One of the areas that I am interested in is knowledge transfer in a cross-cultural context. I have been following a case of Chinese acquisition in the UK for a few years. One of the biggest hurdles to knowledge transfer between the British subsidiary and the Chinese parent firm is indeed cultural difference between the two sides: British employees are willing to express their views and feelings even to their superiors whilst the Chinese employees are not. Blockchain, as a type of distributed ledger without a central administrator, may therefore facilitate knowledge transfer in this context so that, for example, the Chinese will be freer to express their views and ideas. Perhaps, we can indeed develop a NO coin to encourage the Chinese to speak out different views or to say no to unreasonable orders from managers. We may also come up with an IDEA coin to encourage new ideas from employees in order to facilitate knowledge exchange and innovation.
3 thoughts on “No Coin and Idea Coin to encourage knowledge flow and innovation?”
You won’t be surprised to know that there are other ‘old’ people like you who view blockchain with a pinch of salt and a bit of healthy skepticism. This in itself is not a bad thing, but then, as you say, there are also some great opportunities which we can exploit. I am very interested in forms of knowledge exchange and particularly how we exchange knowledge which is intangible. Ideas, are for example, intangible until something comes out of it. I was actually thinking about a ‘coin’ for knowledge. It could be a truly universal currency!
Hi Cristina! You made a good point. If for instance we think about Bitcoin, once his value was meaningless but now, mainly thanks to its spreading, became unneglectable. If you then think that now BTC nodes use thousands of MW of energy for its mining with increasing competition and depletion of resources, and so currency creation belongs just to the most powerful entities in the system, is easy to understand that it does not foster sustainability and equality.
As you mention, and I also believe, the real challenge is to exploit such technologies to induce a switching to currency which have value for the whole community, which is something completely different by the paradigm used by Ethereum or Bitcoin etc. In these systems for instance, their native currencies (ETH, BTC) cannot be coined by any node but miners (by mining reward) or by the admin (issuance). But a key concept in the decentralization of currencies wouldn’t be that everybody can issue such currency with the same criteria?!
My answer to this question is off course yes. This is the reason why I am working on something similiar as you said. Although knowledge for me is energy (kWh) given there is no better minimum common denominator than such size to relate to account for everything in this world and to aggregate different fields of application. For this reason I have idealized a system where everybody can issue assets proportionally to the energy they saved. In this way, if such system is widespread and consensus is accepted among parties, such adoption brings towards a reduction in pollution, resource depletion, energy efficiency increasing, fostering of IoT home appliances and data communication, switiching in policies etc..all this by making “money”…
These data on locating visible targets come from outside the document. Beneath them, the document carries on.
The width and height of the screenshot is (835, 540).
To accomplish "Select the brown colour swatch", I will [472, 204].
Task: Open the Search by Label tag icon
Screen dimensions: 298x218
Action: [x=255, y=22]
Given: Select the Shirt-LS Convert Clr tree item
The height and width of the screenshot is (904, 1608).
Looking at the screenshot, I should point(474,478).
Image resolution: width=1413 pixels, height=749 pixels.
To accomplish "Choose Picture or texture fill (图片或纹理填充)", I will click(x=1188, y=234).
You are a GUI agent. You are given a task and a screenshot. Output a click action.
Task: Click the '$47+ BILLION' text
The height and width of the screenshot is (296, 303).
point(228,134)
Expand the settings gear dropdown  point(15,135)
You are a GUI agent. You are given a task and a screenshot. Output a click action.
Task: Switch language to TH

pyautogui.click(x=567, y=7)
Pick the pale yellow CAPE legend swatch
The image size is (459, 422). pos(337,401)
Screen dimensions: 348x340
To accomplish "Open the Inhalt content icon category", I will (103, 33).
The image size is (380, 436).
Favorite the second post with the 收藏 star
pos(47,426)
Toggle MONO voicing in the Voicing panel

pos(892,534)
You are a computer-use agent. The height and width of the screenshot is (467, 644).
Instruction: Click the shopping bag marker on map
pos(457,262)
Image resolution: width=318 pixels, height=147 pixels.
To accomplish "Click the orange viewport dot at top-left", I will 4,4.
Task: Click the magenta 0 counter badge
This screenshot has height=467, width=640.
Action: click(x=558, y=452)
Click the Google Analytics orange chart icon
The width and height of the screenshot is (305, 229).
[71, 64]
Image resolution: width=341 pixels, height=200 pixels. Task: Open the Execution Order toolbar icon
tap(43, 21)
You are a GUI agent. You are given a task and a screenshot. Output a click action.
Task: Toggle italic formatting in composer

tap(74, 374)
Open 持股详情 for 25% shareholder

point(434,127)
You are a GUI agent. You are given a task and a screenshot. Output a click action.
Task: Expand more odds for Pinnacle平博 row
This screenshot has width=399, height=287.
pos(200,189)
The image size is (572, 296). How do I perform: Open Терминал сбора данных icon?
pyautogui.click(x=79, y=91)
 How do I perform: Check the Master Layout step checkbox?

Federico, you are making some really important points. Let me start with saying that i do see knowledge as energy and the fundamental and most important form of energy human beings have at their disposal. For this reason, we should move beyond a human capital view which monetarises knowledge (and invite speculation and exploitation, and accumulation through credentialism) to a humane capital which views knowledge as a common good with moral demands.
In regard to the more technical part of your reply, we are moving beyond Blockchain 1.0 and 2.0 into a new, exciting but unexplored territory. Yet, there is an increasing demand for better ways to ‘measure, weigh, evaluate and value the impact of human beings. In doing this we will need to make quite a shift from considering currency only in terms of money to currency in terms of what we consider having ‘current’ value.